11.09.2010

Story - 02


Saya tengah terduduk di sebuah kursi dikelilingi puluhan kursi kosong lainnya. Sedangkan orang-orang yang sebelumnya menempatinya telah beranjak pergi dengan pikiran mereka masing-masing. Saya merasakan sedikit kelegaan walau hanya sesaat. Kadang bosan dan penat ditengah derasnya manusia-manusia yang mengelilingi kita. Tak selamanya sendiri itu sepi. Saya menjejakan kaki keluar ruang seminar, pikiran saya lelah, fisik pun tak mau kalah. Seandainya saja saya orang beruang, pasti tak segan-segan saya mencari lokasi spa mewah di kota ini. Apa boleh buat, tak ada pilihan lain kecuali pulang dan istirahat di kos-kosan. Belum juga sampai pintu keluar, saya sudah dicegat seorang teman kelompok saya untuk diajak berdiskusi tentang tugas yang harus dikonsultasikan esok hari. Tanpa basa-basi saya mengatakan bahwa saya yang akan bertanggungjawab untuk membereskan tugas itu besok. Sebenarnya bukan karena saya memang memiliki tanggungjawab besar atas pekerjaan kelompok saya, tapi lebih lebih karena saya malas berdiskusi panjang lebar dengan teman saya ini. Belum ada lima langkah saya bergerak, saya sudah dicegat kembali dengan teman-teman dari kelompok tugas mata kuliah lain, mereka meminta saran pada saya tentang isu yang akan dikupas dalam essay untuk pekan depan, temanya “XXX”. Oke. Saya kembali menghentikan langkah ini, dan mulai bergabung dengan mereka. Lebih banyak ide yang saya cetuskan disini, entah mengapa saya begitu antusias dengan tugas mata kuliah satu ini dibanding dengan tugas-tugas lainnya. Singkatnya isu yang akan kami angkat sudah kami putuskan bersama, tinggal melapor pada tutor dan yang lebih penting adalah pulang ke kos (saat itu juga). Maaf saya sedang ingin sendiri. Kadangkala pertemuan yang intens justru memercikan konflik, bagai api dalam sekam, begitu kata pepatah. Saya hanya ingin berusaha mengingat dan merenungkan setiap pembelajaran dari episode hidupku sepanjang hari yang diberikan oleh Allah. Allah yang baik, yang tak pernah merancangkan kejahatan bagi manusia.

Story - 01



Aku telah mencapai pada satu hari yang sudah lama ku ketahui.
Pagi yang menjelangku cerah, berubah kelu.
Penggalan lalu yang sarat akan misteri,
tak pernah aku takut menghadapinya.
Hingga kegelisahan yang mencekam,
menjadi momok mengerikan bagi malamku.
Kegelisahan akan penggalan-penggalan lalu...
Tak akan pernah menjadi gambaran apik yang terukir dalam sebuah kisah.

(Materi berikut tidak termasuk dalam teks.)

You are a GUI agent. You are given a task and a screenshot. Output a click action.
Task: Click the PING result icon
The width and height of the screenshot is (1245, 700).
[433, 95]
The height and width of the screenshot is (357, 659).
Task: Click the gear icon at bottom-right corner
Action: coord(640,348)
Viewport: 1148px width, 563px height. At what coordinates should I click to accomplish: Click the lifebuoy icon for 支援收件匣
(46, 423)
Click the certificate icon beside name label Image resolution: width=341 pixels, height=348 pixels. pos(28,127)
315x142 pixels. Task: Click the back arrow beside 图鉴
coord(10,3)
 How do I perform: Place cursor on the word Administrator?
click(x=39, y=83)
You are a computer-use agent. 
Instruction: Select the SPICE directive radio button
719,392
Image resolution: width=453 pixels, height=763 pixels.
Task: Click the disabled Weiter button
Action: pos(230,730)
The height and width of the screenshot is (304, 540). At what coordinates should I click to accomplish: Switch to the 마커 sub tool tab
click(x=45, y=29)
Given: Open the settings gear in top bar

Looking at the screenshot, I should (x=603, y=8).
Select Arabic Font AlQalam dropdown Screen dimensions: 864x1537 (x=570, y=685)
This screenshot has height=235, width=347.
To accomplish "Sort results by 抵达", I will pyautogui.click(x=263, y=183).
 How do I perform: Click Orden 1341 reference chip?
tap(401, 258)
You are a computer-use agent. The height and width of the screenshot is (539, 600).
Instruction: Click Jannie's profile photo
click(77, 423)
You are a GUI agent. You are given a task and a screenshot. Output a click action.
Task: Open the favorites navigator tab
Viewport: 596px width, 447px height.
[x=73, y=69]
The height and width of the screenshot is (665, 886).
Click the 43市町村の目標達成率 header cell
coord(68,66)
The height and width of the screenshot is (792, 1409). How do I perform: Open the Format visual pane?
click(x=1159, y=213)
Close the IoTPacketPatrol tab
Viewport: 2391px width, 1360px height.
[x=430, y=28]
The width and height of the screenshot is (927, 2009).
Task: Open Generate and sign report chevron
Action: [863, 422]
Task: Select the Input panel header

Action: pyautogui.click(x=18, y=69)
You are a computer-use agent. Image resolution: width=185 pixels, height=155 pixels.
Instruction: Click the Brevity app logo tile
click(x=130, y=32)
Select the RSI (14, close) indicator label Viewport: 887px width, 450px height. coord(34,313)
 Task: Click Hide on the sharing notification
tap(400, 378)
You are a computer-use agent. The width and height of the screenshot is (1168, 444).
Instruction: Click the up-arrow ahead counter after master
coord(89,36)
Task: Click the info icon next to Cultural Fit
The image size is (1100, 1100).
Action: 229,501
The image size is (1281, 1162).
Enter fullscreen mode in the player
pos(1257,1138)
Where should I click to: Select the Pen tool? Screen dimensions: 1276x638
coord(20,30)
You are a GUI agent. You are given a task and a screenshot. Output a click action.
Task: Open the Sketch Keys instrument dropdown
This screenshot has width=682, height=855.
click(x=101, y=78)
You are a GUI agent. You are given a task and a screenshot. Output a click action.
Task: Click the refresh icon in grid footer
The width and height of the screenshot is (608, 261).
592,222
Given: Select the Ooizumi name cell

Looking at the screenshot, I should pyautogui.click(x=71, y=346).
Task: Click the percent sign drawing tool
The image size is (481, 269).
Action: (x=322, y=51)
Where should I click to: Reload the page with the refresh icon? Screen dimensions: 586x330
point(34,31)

Dingin udara pagi menyisir lembut rambut-rambut tipis yang menghiasi lenganku, ketika ku bergayut lemah di punggungmu.
Tak ada rasa lain kecuali, bahagia.
Tak ada kekhawatiran lainnya, kecuali
khawatir tak dapat lagi berada di bawah langit ini bersama.
Membayangkan ketika sisa usia ini kuhabiskan untukmu,
denganmu.
Tak ada jumpa yang abadi,
Karena akhirnya waktu yang akan menjawab entah kini atau kemudian hari.
Aku menjadi seolah tak mengenali diriku sendiri secara utuh setelah harapanku dihempas angin.
Bukankah setiap orang tak pernah yakin tentang dirinya ?
sebagian fisika berbicara, bahwa refleksi kaca dua dimensi memiliki keterbatasan informasi,
sebagian karena terlalu narsis memuji diri sendiri, dan sebagian lagi karena tak mampu menerima kenyataan bahwa diri kita tak jauh lebih baik dari apa yang selama ini kita pikirkan.
Hidup tak ada yang selamanya bahagia, karena hidup adalah penderitaan, begitu kata Budha.